SHORT TASK: Copy out every one of the entries below word for word, with nothing changed.

# # # # #

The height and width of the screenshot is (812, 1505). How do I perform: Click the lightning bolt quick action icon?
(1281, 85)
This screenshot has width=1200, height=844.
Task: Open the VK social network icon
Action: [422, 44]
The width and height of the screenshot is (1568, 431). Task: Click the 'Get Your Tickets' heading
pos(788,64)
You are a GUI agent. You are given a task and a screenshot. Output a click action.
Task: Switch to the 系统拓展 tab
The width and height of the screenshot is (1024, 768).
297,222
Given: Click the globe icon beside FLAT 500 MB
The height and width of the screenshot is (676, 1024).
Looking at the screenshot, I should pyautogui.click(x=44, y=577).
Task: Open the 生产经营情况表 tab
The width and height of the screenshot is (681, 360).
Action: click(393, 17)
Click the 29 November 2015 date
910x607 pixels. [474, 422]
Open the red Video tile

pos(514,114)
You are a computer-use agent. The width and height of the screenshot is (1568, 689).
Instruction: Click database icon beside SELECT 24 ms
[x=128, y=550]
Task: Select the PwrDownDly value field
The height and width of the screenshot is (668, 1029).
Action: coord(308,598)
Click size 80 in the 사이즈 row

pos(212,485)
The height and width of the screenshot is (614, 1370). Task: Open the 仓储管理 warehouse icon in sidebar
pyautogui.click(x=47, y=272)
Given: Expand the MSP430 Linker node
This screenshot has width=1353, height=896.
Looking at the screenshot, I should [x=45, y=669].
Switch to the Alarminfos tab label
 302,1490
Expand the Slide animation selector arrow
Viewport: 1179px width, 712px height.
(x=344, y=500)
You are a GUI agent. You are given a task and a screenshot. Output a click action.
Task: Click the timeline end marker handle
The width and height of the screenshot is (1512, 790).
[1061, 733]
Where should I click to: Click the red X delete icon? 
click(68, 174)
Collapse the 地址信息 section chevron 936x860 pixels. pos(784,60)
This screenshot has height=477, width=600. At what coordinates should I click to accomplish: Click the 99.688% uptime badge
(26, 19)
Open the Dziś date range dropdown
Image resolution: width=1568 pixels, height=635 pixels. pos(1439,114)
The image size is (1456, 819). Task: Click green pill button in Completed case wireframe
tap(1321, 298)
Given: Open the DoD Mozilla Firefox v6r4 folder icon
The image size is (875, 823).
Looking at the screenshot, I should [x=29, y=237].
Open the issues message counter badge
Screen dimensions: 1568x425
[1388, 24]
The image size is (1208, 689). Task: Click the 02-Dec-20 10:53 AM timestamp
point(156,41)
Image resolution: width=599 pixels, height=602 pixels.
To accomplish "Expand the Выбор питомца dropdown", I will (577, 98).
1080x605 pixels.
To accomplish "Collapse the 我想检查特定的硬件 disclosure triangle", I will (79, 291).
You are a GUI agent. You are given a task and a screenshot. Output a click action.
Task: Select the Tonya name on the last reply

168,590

# # # # #

WRITTEN RESPONSE:
The height and width of the screenshot is (812, 1505). How do I perform: Click the lightning bolt quick action icon?
(1281, 85)
This screenshot has width=1200, height=844.
Task: Open the VK social network icon
Action: [422, 44]
The width and height of the screenshot is (1568, 431). Task: Click the 'Get Your Tickets' heading
pos(788,64)
You are a GUI agent. You are given a task and a screenshot. Output a click action.
Task: Switch to the 系统拓展 tab
The width and height of the screenshot is (1024, 768).
297,222
Given: Click the globe icon beside FLAT 500 MB
The height and width of the screenshot is (676, 1024).
Looking at the screenshot, I should pyautogui.click(x=44, y=577).
Task: Open the 生产经营情况表 tab
The width and height of the screenshot is (681, 360).
Action: click(393, 17)
Click the 29 November 2015 date
910x607 pixels. [474, 422]
Open the red Video tile

pos(514,114)
You are a computer-use agent. The width and height of the screenshot is (1568, 689).
Instruction: Click database icon beside SELECT 24 ms
[x=128, y=550]
Task: Select the PwrDownDly value field
The height and width of the screenshot is (668, 1029).
Action: coord(308,598)
Click size 80 in the 사이즈 row

pos(212,485)
The height and width of the screenshot is (614, 1370). Task: Open the 仓储管理 warehouse icon in sidebar
pyautogui.click(x=47, y=272)
Given: Expand the MSP430 Linker node
This screenshot has width=1353, height=896.
Looking at the screenshot, I should [x=45, y=669].
Switch to the Alarminfos tab label
 302,1490
Expand the Slide animation selector arrow
Viewport: 1179px width, 712px height.
(x=344, y=500)
You are a GUI agent. You are given a task and a screenshot. Output a click action.
Task: Click the timeline end marker handle
The width and height of the screenshot is (1512, 790).
[1061, 733]
Where should I click to: Click the red X delete icon? 
click(68, 174)
Collapse the 地址信息 section chevron 936x860 pixels. pos(784,60)
This screenshot has height=477, width=600. At what coordinates should I click to accomplish: Click the 99.688% uptime badge
(26, 19)
Open the Dziś date range dropdown
Image resolution: width=1568 pixels, height=635 pixels. pos(1439,114)
The image size is (1456, 819). Task: Click green pill button in Completed case wireframe
tap(1321, 298)
Given: Open the DoD Mozilla Firefox v6r4 folder icon
The image size is (875, 823).
Looking at the screenshot, I should [x=29, y=237].
Open the issues message counter badge
Screen dimensions: 1568x425
[1388, 24]
The image size is (1208, 689). Task: Click the 02-Dec-20 10:53 AM timestamp
point(156,41)
Image resolution: width=599 pixels, height=602 pixels.
To accomplish "Expand the Выбор питомца dropdown", I will (577, 98).
1080x605 pixels.
To accomplish "Collapse the 我想检查特定的硬件 disclosure triangle", I will (79, 291).
You are a GUI agent. You are given a task and a screenshot. Output a click action.
Task: Select the Tonya name on the last reply

168,590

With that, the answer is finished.